Exciting MPs across the chamber: the successful passage of an amendment by Labour’s Stella Creasy and Conor McGinn. Their change to the bill – passed by 207 votes to 117 on a free vote, including that of cabinet minister Penny Mourdant – aims to overturn Northern Ireland’s prohibitions on equal marriage and abortion.
So why aren’t the DUP, who oppose both of those things, all that worried?
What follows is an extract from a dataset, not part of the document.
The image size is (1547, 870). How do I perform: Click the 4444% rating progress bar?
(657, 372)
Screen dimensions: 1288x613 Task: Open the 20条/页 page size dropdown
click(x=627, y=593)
The answer lies in the meat of the legislation, which has received rather less attention than attempts by various MPs to amend it (Steve Baker of the European Research Group abandoned an attempt to use it to make the Irish backstop illegal yesterday).
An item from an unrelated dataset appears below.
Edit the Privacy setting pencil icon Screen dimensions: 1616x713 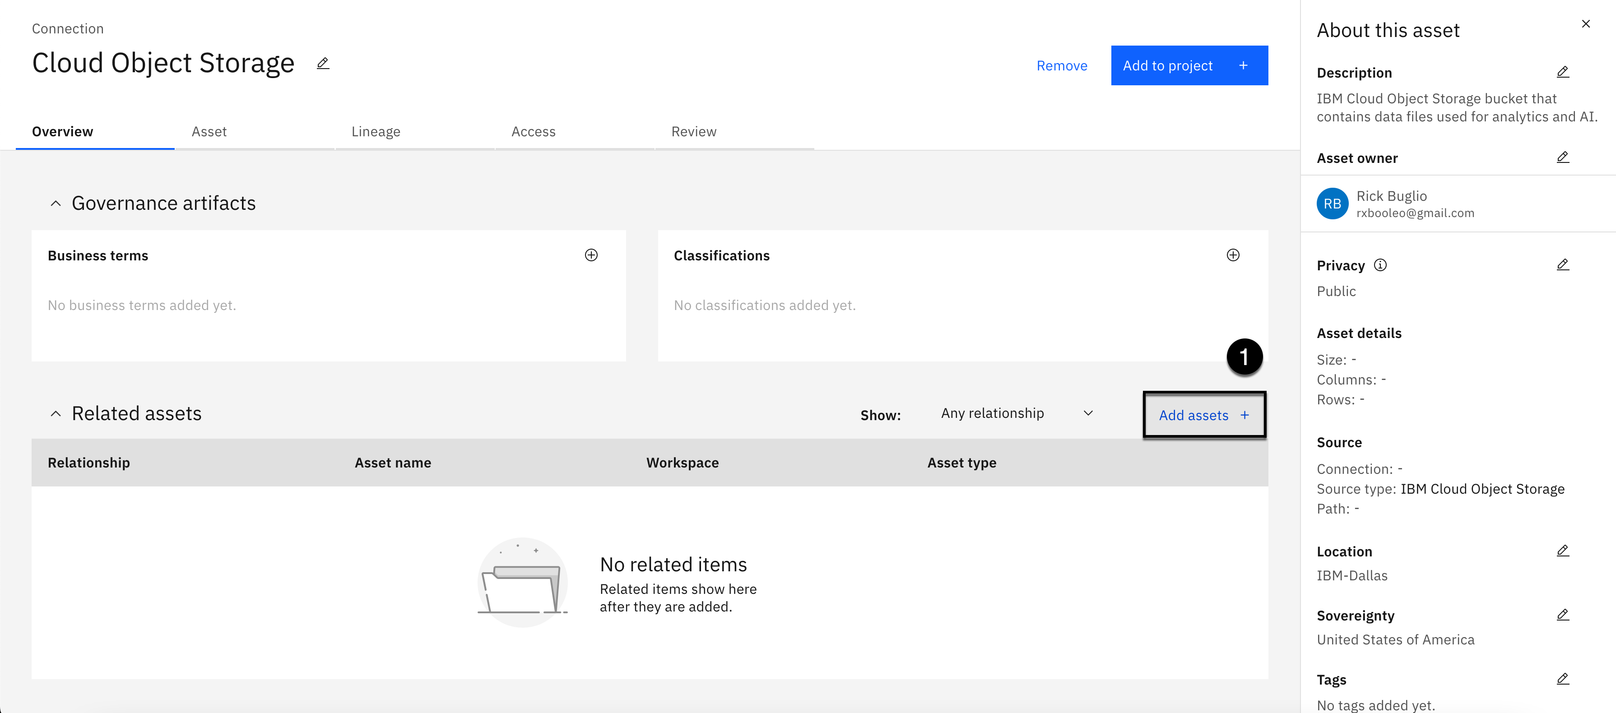click(x=1563, y=265)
In the simplest possible terms, the law is an attempt by the government to find a middle ground between devolution – which has been suspended for 18 months and isn’t coming back this side of Brexit – and full-fat direct rule from Westminster, which it has neither the desire, energy, nor parliamentary bandwidth, to implement. It will see civil servants given the power to take decisions that would otherwise be illegal for anyone but a minister to take, with Karen Bradley, the Northern Ireland Secretary, empowered to offer guidance on what they should do.
Though it is intended to end the drift and enable something resembling government, it has instead inspired that rare thing in Northern Irish politics: consensus. Just about everyone agrees that it is a bad piece of legislation. Gavin Robinson, the DUP MP for East Belfast, summed up its biggest fault well this afternoon: “It doesn’t compel decision-making.” Some civil servants will take it as an invitation to make the strategic decisions Northern Ireland needs, others will not. It merely inaugurates a new type of administrative dysfunction.
Therein lies the problem with the amendment that so delighted MPs tonight. It doesn’t change the law on equal marriage or abortion, as its content had to match the bill it was amending. Instead, it compels the Secretary of State to advise civil servants on their human rights obligations as far as the law on both issues is concerned.
What it doesn’t do is compel those same civil servants to act on it, nor does it guarantee that the advice they are given will necessarily be to enact an immediate change in the law. The prospects for change are brighter, but achieving anything in a system defined by torpor and dysfunction – let alone anything as controversial as this – will still prove very difficult.